O distanciamento produzido com relação ao conceito freudiano de inconsciente pelos teóricos da Psicologia do Ego redundou numa regressão a definições envelhecidas sobre o mesmo. Paralela e consequentemente, retrocederam a concepções pré-psicanalíticas sobre a subjetividade, aquelas que faziam da consciência o eixo ordenador central da personalidade, e que Freud veio justamente romper. De fato, a descoberta freudiana consistiu em colocar-se à contramão em relação à ordem vigente que fazia da consciência o centro totalizador do psíquico.
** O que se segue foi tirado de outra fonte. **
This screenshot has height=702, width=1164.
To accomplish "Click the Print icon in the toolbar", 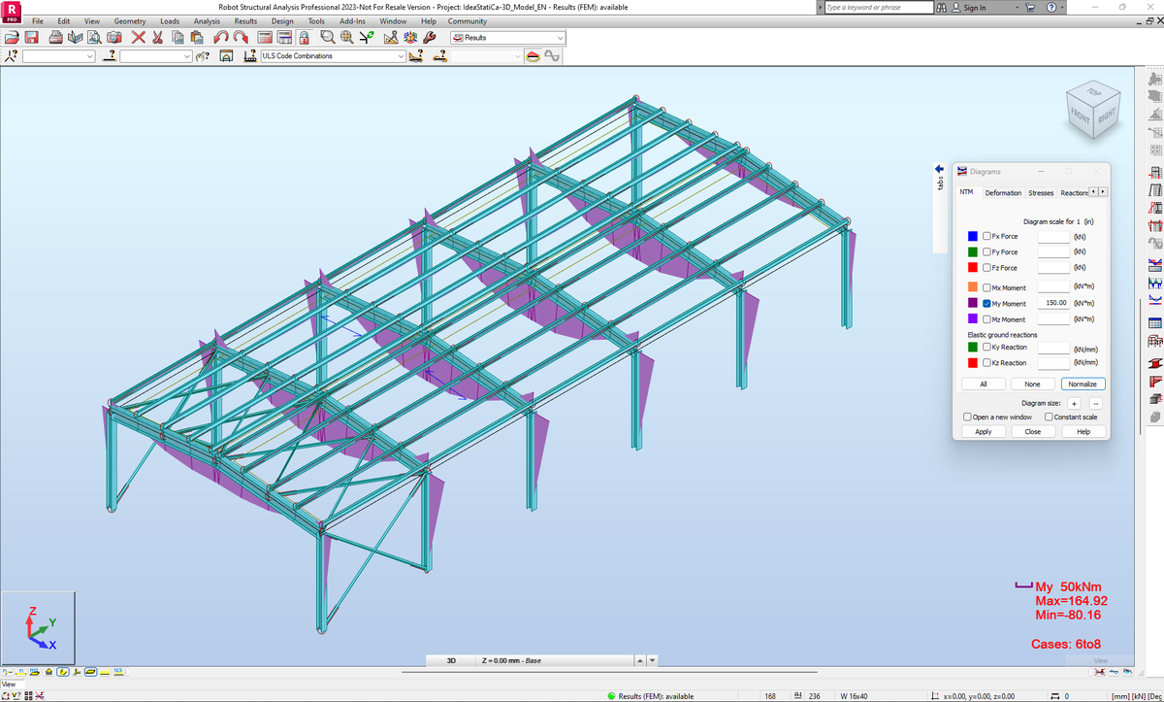I will tap(53, 37).
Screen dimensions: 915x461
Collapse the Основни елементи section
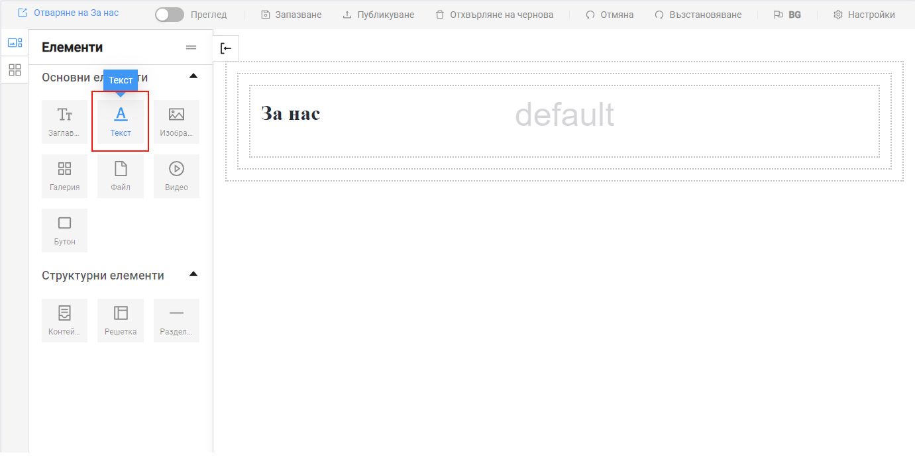tap(193, 76)
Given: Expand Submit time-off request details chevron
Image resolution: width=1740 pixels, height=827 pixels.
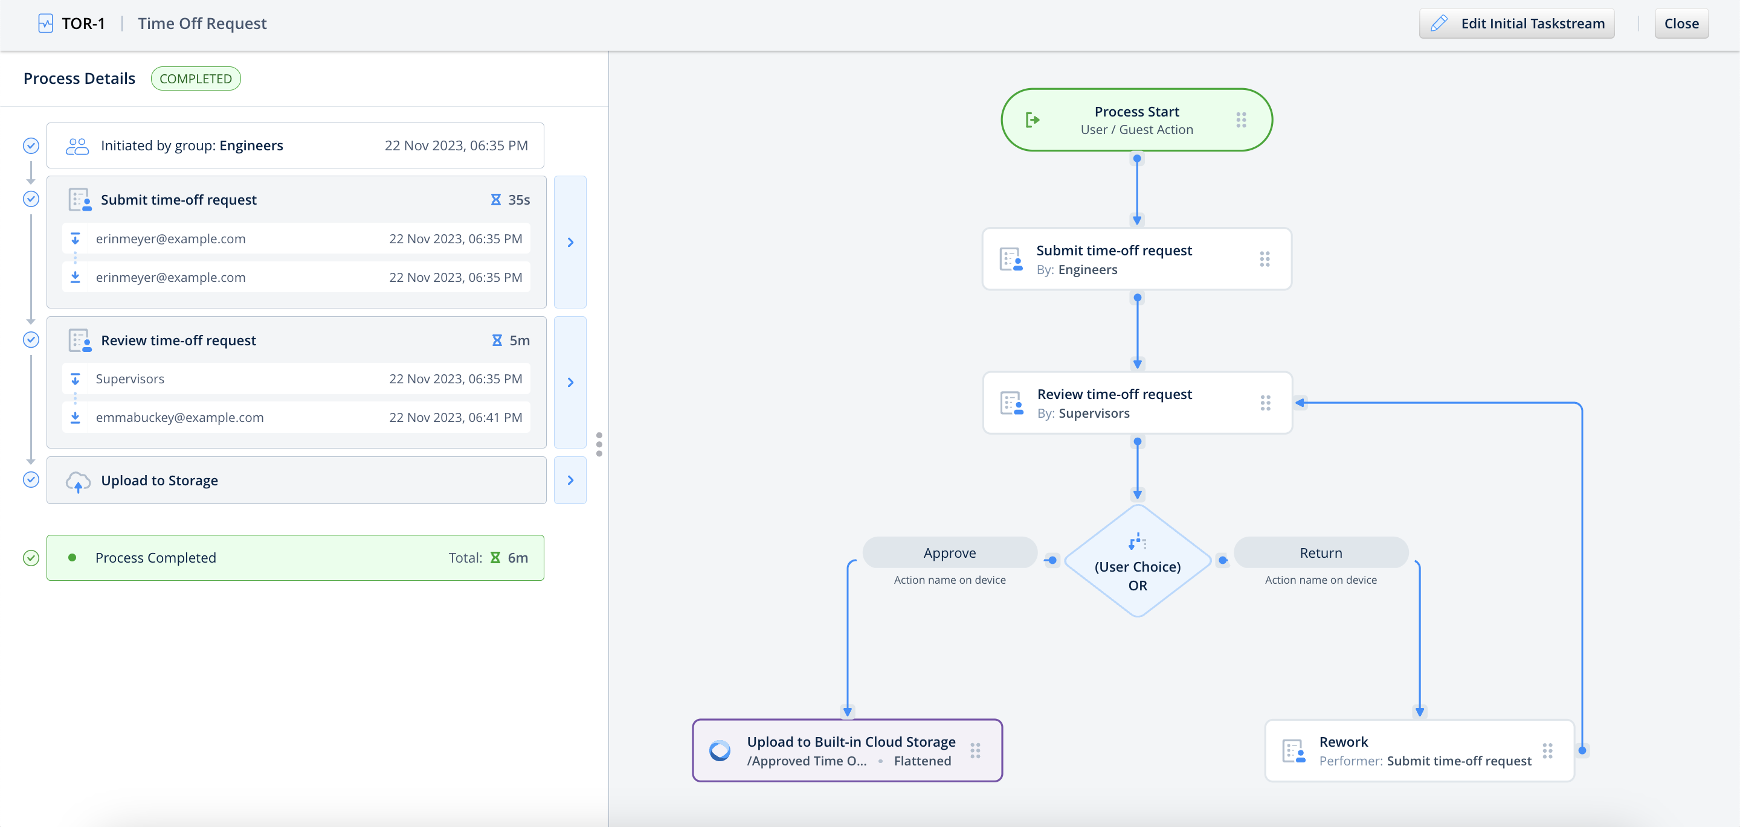Looking at the screenshot, I should click(570, 242).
A Psicologia do Ego apropriou-se da psicanálise tão somente para “[...] tornar a fusionar a psicanálise na psicologia geral” (id). Com efeito, para Rapaport (1982), “[...] no início da década de trinta, a influência da psicanálise sob o novo prumo que lhe deu a Psicologia Psicanalítica do Ego se expandiu para abranger toda a psicologia” (p. 21).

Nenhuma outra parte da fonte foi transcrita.